2343 if logs != "None":
-> 2344 self.sagemaker_session.logs_for_job(self.job_name, wait=True, log_type=logs)
2345 else:
2346 self.sagemaker_session.wait_for_job(self.job_name)
File ~/anaconda3/envs/python3/lib/python3.10/site-packages/sagemaker/session.py:4756, in Session.logs_for_job(self, job_name, wait, poll, log_type)
4753 last_profiler_rule_statuses = profiler_rule_statuses
4755 if wait:
-> 4756 self._check_job_status(job_name, description, "TrainingJobStatus")
4757 if dot:
4758 print()
File ~/anaconda3/envs/python3/lib/python3.10/site-packages/sagemaker/session.py:4263, in Session._check_job_status(self, job, desc, status_key_name)

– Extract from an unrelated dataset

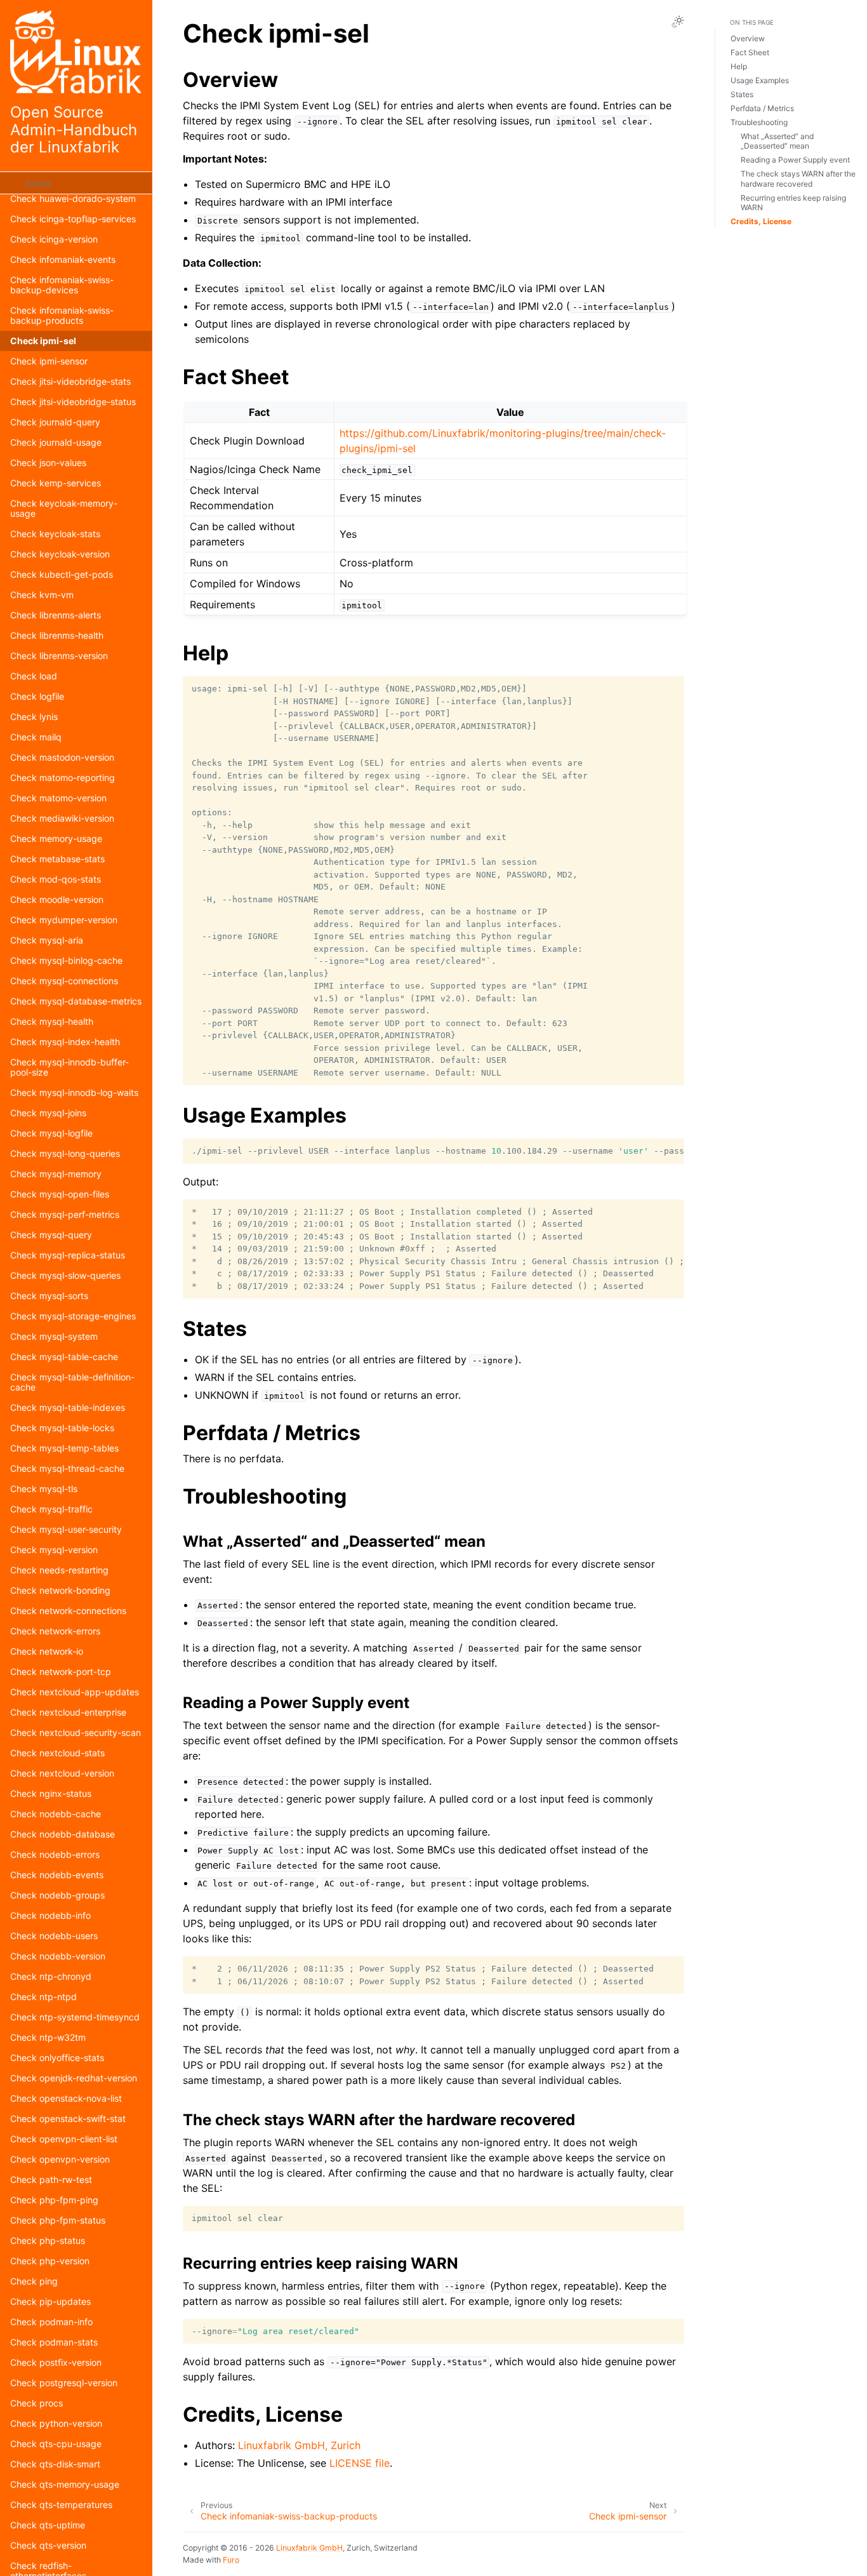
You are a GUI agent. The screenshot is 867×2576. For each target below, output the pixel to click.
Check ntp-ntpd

4257 if "CapacityError" in str(reason):
4258 raise exceptions.CapacityError(
4259 message=message,
4260 allowed_statuses=["Completed", "Stopped"],
4261 actual_status=status,
4262 )
-> 4263 raise exceptions.UnexpectedStatusException(
4264 message=message,
4265 allowed_statuses=["Completed", "Stopped"],
4266 actual_status=status,
4267 )
UnexpectedStatusException: Error for Training job sagemaker-xgboost-2023-04-18-13-58-00-099: Failed. Reason: AlgorithmError: ExecuteUserScriptError:
Command "/miniconda3/bin/python3 -m script --eta 0.2 --gamma 4 --max_depth 5 --min_child_weight 6 --num_round 50 --objective reg:squarederror --subsample 0.7 --verbosity 2", exit code: 1`
It seems some problems during passing the hyperparameters but I don't know what actually is going on. Thanks so much in advance.